### [Quoted text]
START
Behind the Tuileries to the west the gardens, which are now open to the town and form a part of it, were then private to the king. Overlooking
them from the north, the great oval of the royal riding-school looked with its tall, mournful windows, and therein, upon benches roughly provided for the passing circumstance, sat the congress of the Revolution. Therein were heard the declamations that hurried on the storm, and in these hot days, when the western casements of the palace stood open at morning, the court within could hear the distant noise of the debates.
That court, with the heavy, lethargic king in the midst of it, still governed in this end of July, 1792. He was still the executive; from him and from those rooms there still proceeded all orders to the armies, all communications with the powers of Europe. A great pomp still surrounded these last hours of the French monarchy. Its ceremonial was still exactly preserved amid the gold, the heavy hangings, and all the splendour of the Bourbons. So long as that centre stood and governed, so long as it betrayed (for it was certainly betraying) the nation in arms, that nation and the great experiment upon which it had embarked were in peril or doomed. For from the Tuileries could go out not only open orders that presumed the defence of the frontiers and resistance to the coming invasion, but secret letters also, very contradictory of these; and one such had gone out in those very days to the peril of the French people. The queen’s letter was an appeal for a proclamation to be issued by the invaders, a manifesto threatening with military execution whatever men or cities might either arrest the foreign armies or insult the shaken and tottering throne of her husband.
The Tuileries, then, thus standing in the midst of Paris, and of Paris armed in militia bodies, swollen with these Revolutionary volunteers from the provinces, was morally a sort of fortress, isolated and held, standing for the enemy in the very heart of the national capital. It must hold out till the invader came, or, if it fell, carry with it the crown.
The Tuileries was not only morally a fortress; it was in some measure an effective fortress as well. A regular force, the royal guard of Swiss mercenaries, was available for its defence; it had cannon, and save against cannon the great building was strong; it expected and received drafts of volunteers of its own that would support the king and could be armed; it possessed good reserves of ammunition. A minority, but a considerable minority, of the wealthier militia in the city, promised a reinforcement to the king. He would have a garrison of some six thousand men if an assault should come.
The very position of the palace strongly aided its defence. The garden behind was well protected; no street flanked it, as the Rue de Rivoli does to-day, but all along the north were houses, the narrow passages through which could easily be held. Upon the south it reposed upon the river, with only the quays between.
If the place was to be taken at all, it could be taken only from the east, the Louvre side; and not from there, it would seem, against any sustained musket-fire from the windows, still less against cannon stationed in the three walled inclosures that stood out before it toward the great courtyard of the Carrousel.
END
### [What this exercise asks]
A - In the Tuileries passage, what about the palace's position made it hard to attack from any side except the east? Answer in one to three sentences.
B - Reproduce the Tuileries passage word for word from "The Tuileries was" to "assault should come.".
The data have no part in any of this.

### [Items]
START
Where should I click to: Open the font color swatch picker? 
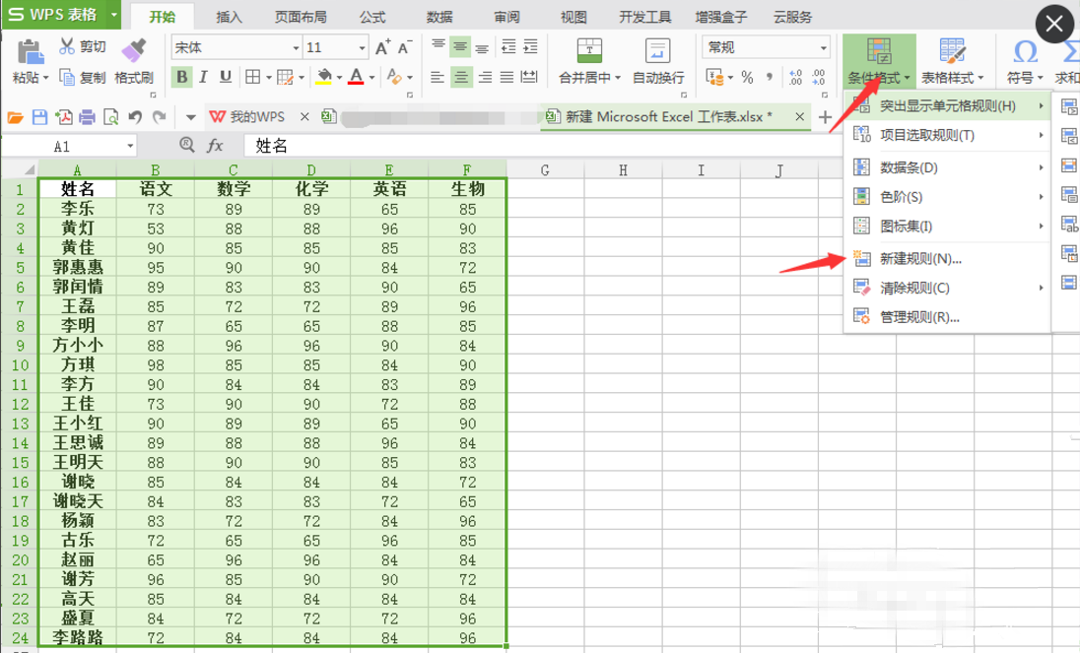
END
START
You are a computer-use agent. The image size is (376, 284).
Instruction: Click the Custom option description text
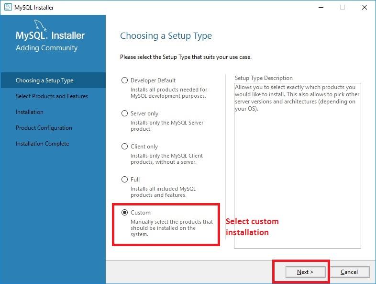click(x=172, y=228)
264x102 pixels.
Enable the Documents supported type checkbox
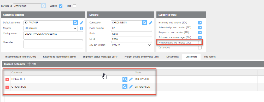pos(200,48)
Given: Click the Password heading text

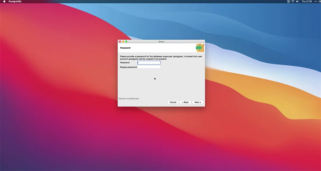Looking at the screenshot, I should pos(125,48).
END
### [Responses in order]
A - The garden behind the palace was well protected. No street flanked it, and along the north stood houses whose narrow passages could easily be held. On the south it rested on the river, with only the quays between.

B -
The Tuileries was not only morally a fortress; it was in some measure an effective fortress as well. A regular force, the royal guard of Swiss mercenaries, was available for its defence; it had cannon, and save against cannon the great building was strong; it expected and received drafts of volunteers of its own that would support the king and could be armed; it possessed good reserves of ammunition. A minority, but a considerable minority, of the wealthier militia in the city, promised a reinforcement to the king. He would have a garrison of some six thousand men if an assault should come.